UNC Commission Proposes Removing 4 Building Names Honoring White Supremacists

Jul 10, 2020

A UNC Chapel Hill commission voted Friday to recommend removing the names of four prominent white supremacists from campus buildings. The resolution will go to university Chancellor Kevin Guskiewicz and the UNC Chapel Hill Board of Trustees for consideration.

The History Race, and a Way Forward Commission unanimously passed the resolution to recommend the removal of building names honoring Governor Charles Aycock, Julian Carr, Josephus Daniels and Thomas Ruffin.

UNC education professor and commission member Sherick Hughes said these men were not merely "men of their times" but leaders in white supremacy.

The commission prepared briefs detailing the white supremacist actions taken by each of the men whose names are recommended for removal. 

One brief describes former North Carolina Governor Charles Brantley Aycock as a "chief architect of Jim Crow" in the state, who campaigned on a platform of white supremacy and Black disenfranchisement.

Former News & Observer editor and publisher Josephus Daniels was an instigator of the 1898 Wilmington Massacre who used the newspaper to spread white supremacist propaganda and promote Jim Crow segregation.

Julian Carr helped fund the North Carolina Democratic Party's 1898 white supremacy campaign and was a slaveowner himself. Aycock, Daniels and Carr all supported that campaign that culminated in the Wilmington massacre. Carr famously bragged about beating a Black woman near university grounds in a speech at the dedication of the "Silent Sam" Confederate monument on UNC's campus.

Ruffin Hall was named for Thomas Ruffin and his son. Ruffin was a North Carolina Supreme Court justice who issued a pivotal ruling that protected slaveowners' right to injure or kill enslaved people under their ownership.

UNC history professor and Commission Co-Chair Jim Leloudis called the resolution "a first step," and said the commission will research the names of more than three dozen campus buildings to possibly recommend the removal of other names memorialized on campus. 
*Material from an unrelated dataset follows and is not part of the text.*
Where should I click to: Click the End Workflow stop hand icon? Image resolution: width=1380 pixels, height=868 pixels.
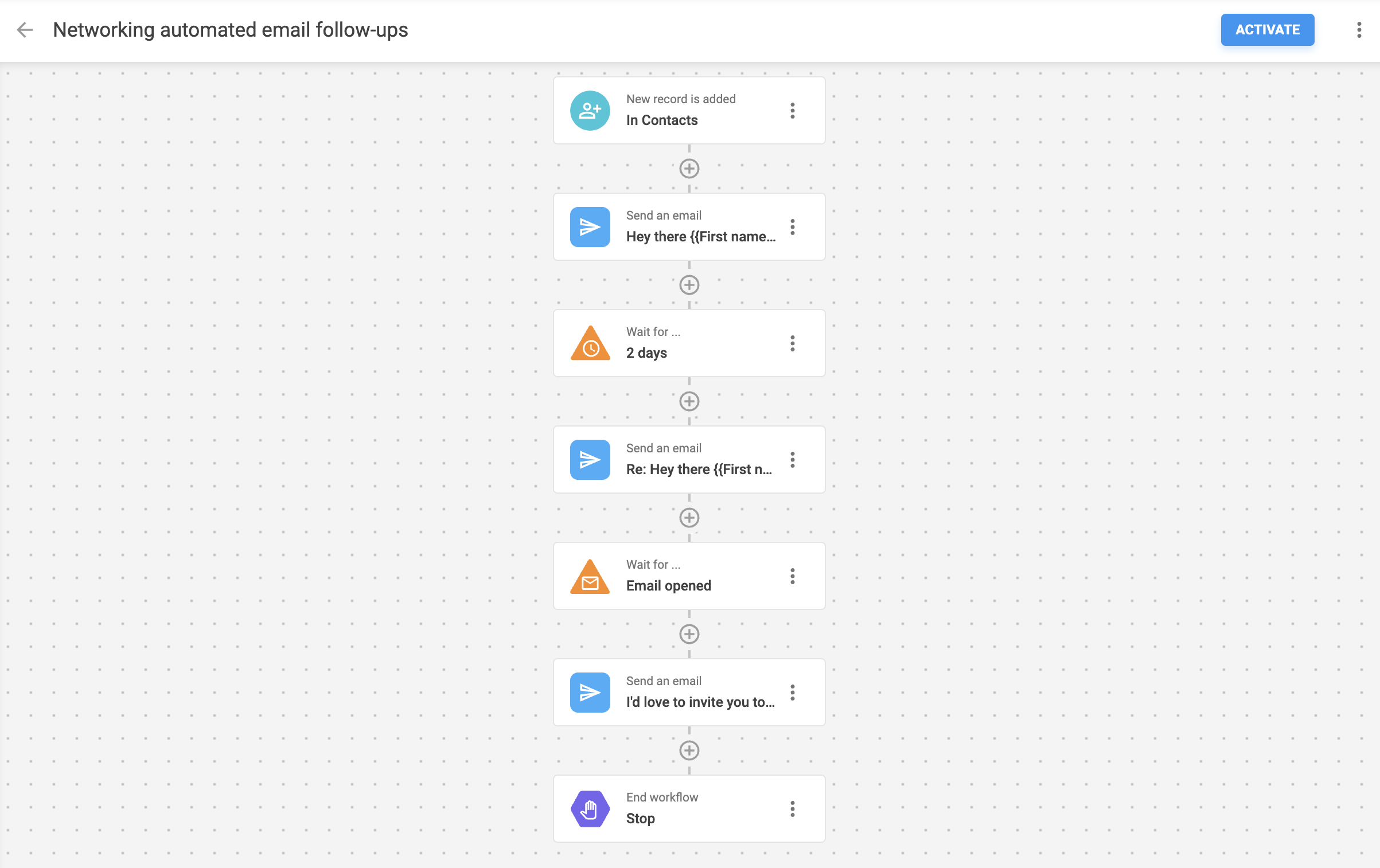point(590,809)
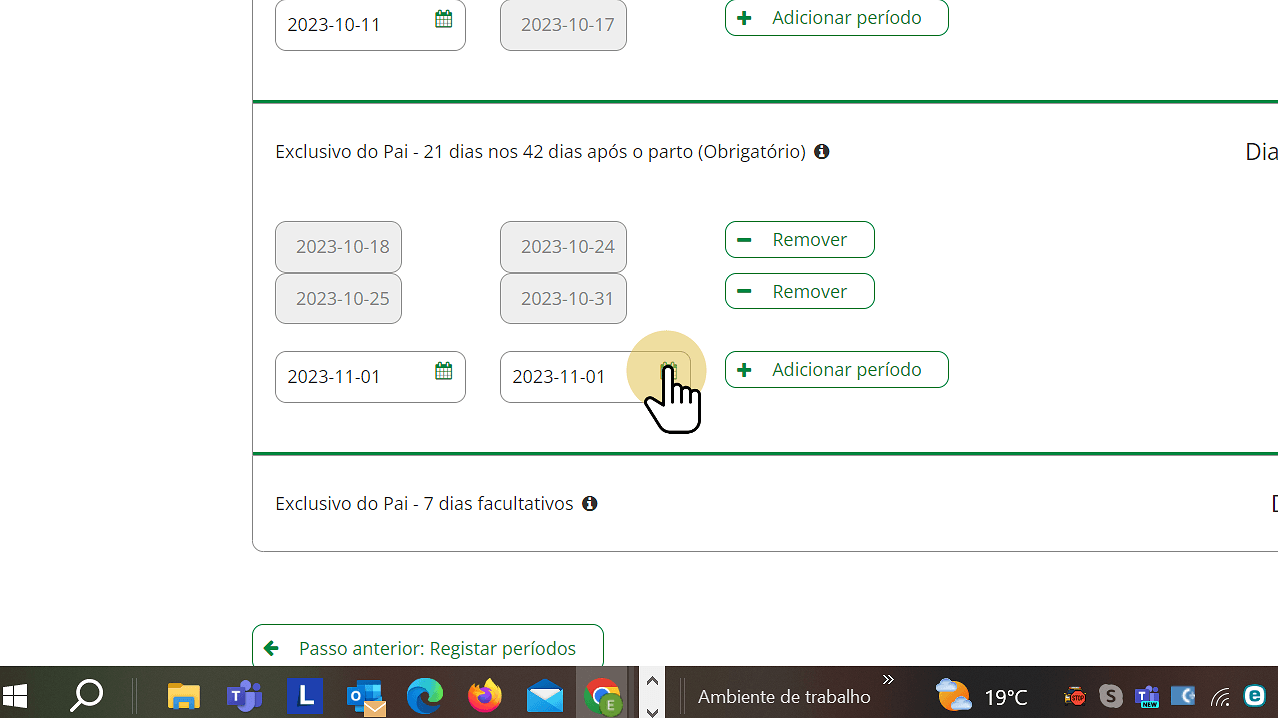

UNC's History, Race, and a Way Forward Commission also released its action plan Friday. In addition to building renamings, the commission calls for memorializing Black contributors to the university, including enslaved people buried on campus in unmarked graves. The action plan also supports a proposal for the university to fund an after-school enrichment program for the descendants of people enslaved at the service of UNC.